Generative Models for Security: Attacks, Defenses, and Opportunities

TL;DR

This survey reviews how generative models are used in security and privacy, highlighting their roles in attacks, defenses, and emerging threats like deepfakes, with a focus on recent deep learning advancements.

Contribution

It provides a comprehensive overview of the intersection between generative models and security, covering applications, defenses, and new threats, and discusses future research opportunities.

Findings

Generative models enhance attack automation and defense mechanisms.

They enable privacy-preserving data synthesis and steganography.

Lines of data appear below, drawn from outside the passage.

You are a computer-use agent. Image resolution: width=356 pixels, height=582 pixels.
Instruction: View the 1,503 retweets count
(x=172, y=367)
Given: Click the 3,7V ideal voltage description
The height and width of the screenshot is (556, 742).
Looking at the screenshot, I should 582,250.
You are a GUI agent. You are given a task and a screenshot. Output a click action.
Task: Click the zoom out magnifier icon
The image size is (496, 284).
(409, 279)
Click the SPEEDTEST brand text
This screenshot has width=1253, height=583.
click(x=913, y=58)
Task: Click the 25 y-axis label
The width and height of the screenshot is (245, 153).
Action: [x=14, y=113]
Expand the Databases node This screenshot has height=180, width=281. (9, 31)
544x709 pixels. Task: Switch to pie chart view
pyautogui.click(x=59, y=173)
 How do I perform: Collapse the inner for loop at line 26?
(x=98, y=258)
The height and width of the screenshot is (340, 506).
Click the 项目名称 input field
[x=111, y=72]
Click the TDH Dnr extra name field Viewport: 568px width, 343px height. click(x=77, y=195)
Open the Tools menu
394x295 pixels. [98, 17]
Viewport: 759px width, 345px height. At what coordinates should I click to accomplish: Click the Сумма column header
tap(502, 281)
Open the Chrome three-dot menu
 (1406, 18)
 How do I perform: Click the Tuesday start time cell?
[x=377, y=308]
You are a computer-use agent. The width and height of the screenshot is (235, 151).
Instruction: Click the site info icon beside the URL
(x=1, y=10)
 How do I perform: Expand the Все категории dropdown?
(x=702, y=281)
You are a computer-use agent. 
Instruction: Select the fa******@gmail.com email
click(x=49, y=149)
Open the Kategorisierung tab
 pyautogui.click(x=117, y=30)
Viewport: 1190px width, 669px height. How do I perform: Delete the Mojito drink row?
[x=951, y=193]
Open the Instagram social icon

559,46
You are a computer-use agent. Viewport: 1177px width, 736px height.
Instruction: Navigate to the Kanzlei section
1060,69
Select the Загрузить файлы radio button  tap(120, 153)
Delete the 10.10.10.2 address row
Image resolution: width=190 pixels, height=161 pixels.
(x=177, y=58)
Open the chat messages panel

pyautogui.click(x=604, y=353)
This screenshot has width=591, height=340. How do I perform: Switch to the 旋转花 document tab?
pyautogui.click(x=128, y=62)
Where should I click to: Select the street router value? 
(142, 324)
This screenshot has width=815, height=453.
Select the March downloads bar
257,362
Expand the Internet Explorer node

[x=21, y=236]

Deepfakes pose significant disinformation threats.

Abstract

Generative models learn the distribution of data from a sample dataset and can then generate new data instances. Recent advances in deep learning has brought forth improvements in generative model architectures, and some state-of-the-art models can (in some cases) produce outputs realistic enough to fool humans. We survey recent research at the intersection of security and privacy and generative models. In particular, we discuss the use of generative models in adversarial machine learning, in helping automate or enhance existing attacks, and as building blocks for defenses in contexts such as intrusion detection, biometrics spoofing, and malware obfuscation. We also describe the use of generative models in diverse applications such as fairness in machine learning, privacy-preserving data synthesis, and steganography. Finally, we discuss new threats due to generative models: the creation of synthetic media such as deepfakes that can be used for disinformation.